We took the Schwebebahn for ten stops to the Old Market station across at Barmen. We found the market square itself packed with an excited crowd. There was another Nazi demonstration, a march of the Sturmabteilungen, the SA, Hitler's Storm Troopers, the Brownshirts. Germany had been locked for years in a brawl of private armies, the Sturmabteilungen against the Communists' Rote Frontkampfer, squads of the ex-Servicemen's Stahlhelm and the Social Democrats' Reichsbanner Schwarz-Rot-Gold waiting to be at somebody's throat in the sidelines. The Storm Troopers of 1933 well outnumbered the troops of the German army. They were recruited from street corners and given clothing, food and a sense of identity, when the Government signally failed to provide all three. England had luckily rid herself of such bands with the fifteenth-century Wars of the Roses. America escaped them-the Civil War was a far more official affair. Ulster suffers them to the day I write. Much that I then saw in Germany reminded me of Ireland during the worst of the Troubles, which coloured the daily papers of my childhood.

We could hardly move in the square.

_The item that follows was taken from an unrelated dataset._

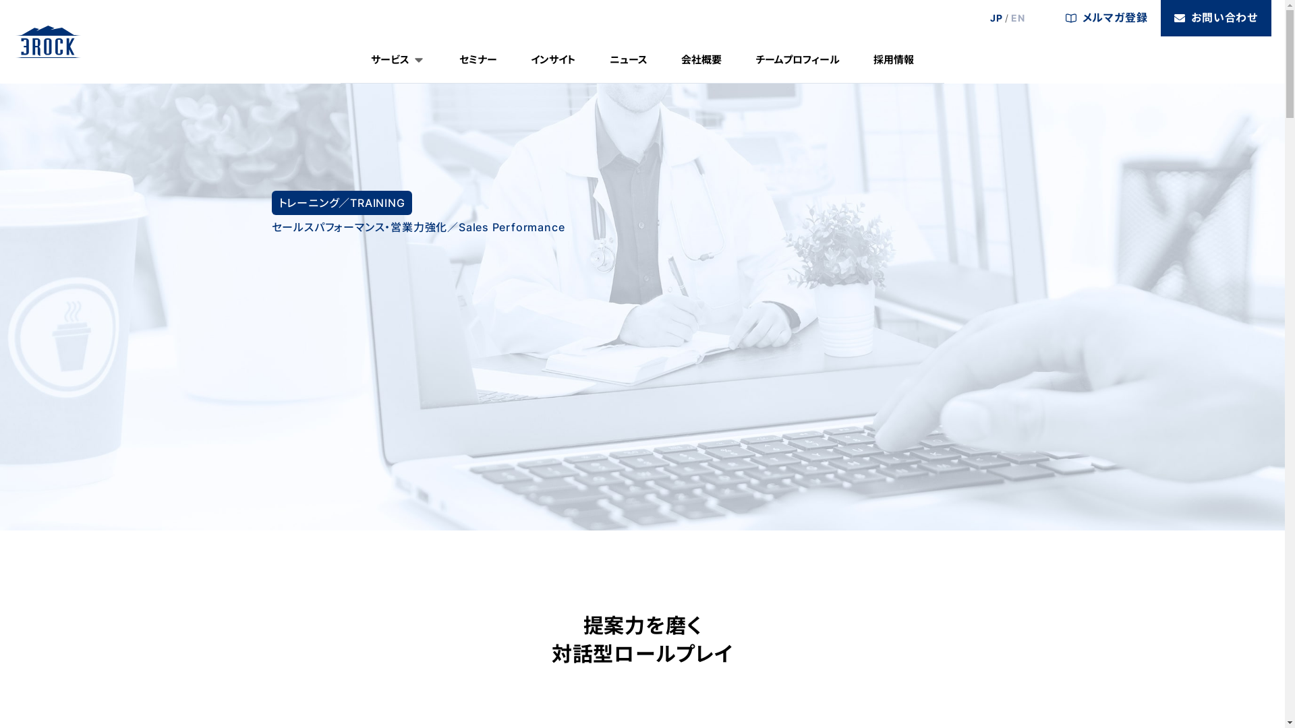 Image resolution: width=1295 pixels, height=728 pixels. What do you see at coordinates (1017, 18) in the screenshot?
I see `'EN'` at bounding box center [1017, 18].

Everyone was shouting and jerking their right arms into the Nazi salute. The Storm Troopers wore brown shirts, breeches and jackboots, the Sam Browne leather crossbelt of British officers and the peaked cap of American baseball players. Germans bathe voluptuously in the warmth of crowds, losing their identity and insecurity. They love and honour uniforms, they instinctively obey rank. I stood on the pavement, tucking my Trinity scarf into my lapels against the cold. I remembered the story about the extras in a German war film, lunching in the AGFA studio canteen, automatically dividing into actors playing officers at the head of the table and other ranks below the salt.

The Brownshirts were of course nothing like the clean-cut stern-faced ranks of the party photographs and posters. In common with the rest of mankind, Storm Troopers came in all sizes, skinny and paunchy, lanky and dwarfish, adolescent and middle-aged. People in the crowd were singing snatches of the _Horst Wessel Lied,_ the Nazi anthem written by a Berlin pastor's son who went to the bad and got himself killed in the streets, and achieved like many other stupid people only martyrdom. The tune's one virtue seemed to me a capability of being sung by absolutely everybody, like _It's a Long Way to Tipperary._

They tramped in columns of four, at their heads drummers and flags. The swastika had been familiar enough in German streets since the summer of 1920, when it was suggested to Hitler as an emblem by his dentist, and run into a flag on a housewife's sewing-machine. As Gerda half-saluted and half-waved, I noticed her eyes wide and brilliant in the gaslight. 'You see,' she said excitedly, stimulated by the show and infected with the surrounding emotion, 'now we can start taking pride in our country again.'

My only feeling was pain that foreigners behaved in so exaggerated a manner. It occurred to neither of us that the force embodied in that procession would shortly leave Europe strewn with corpses like autumn leaves, as casually to be gathered and burnt.

We pushed our way through the onlookers. I bought Gerda some chocolate. We sat at the back of the cinema and she let me hold her hand, which soon became very damp. She stared at the Hollywood musical with the same innocent admiration as at the marching Storm Troopers. Anonymous and unseen in the darkness, she became unnaturally-or perhaps naturally-girlish. It may have been Wirklichkeitsflucht, a flight from reality, from the joyless and inhibited life of an ill-paid State employee in the rigid society of Wuppertal, forever whispering over its fences and peeping through its lace curtains. Nazism itself had foundations of the same fantasy.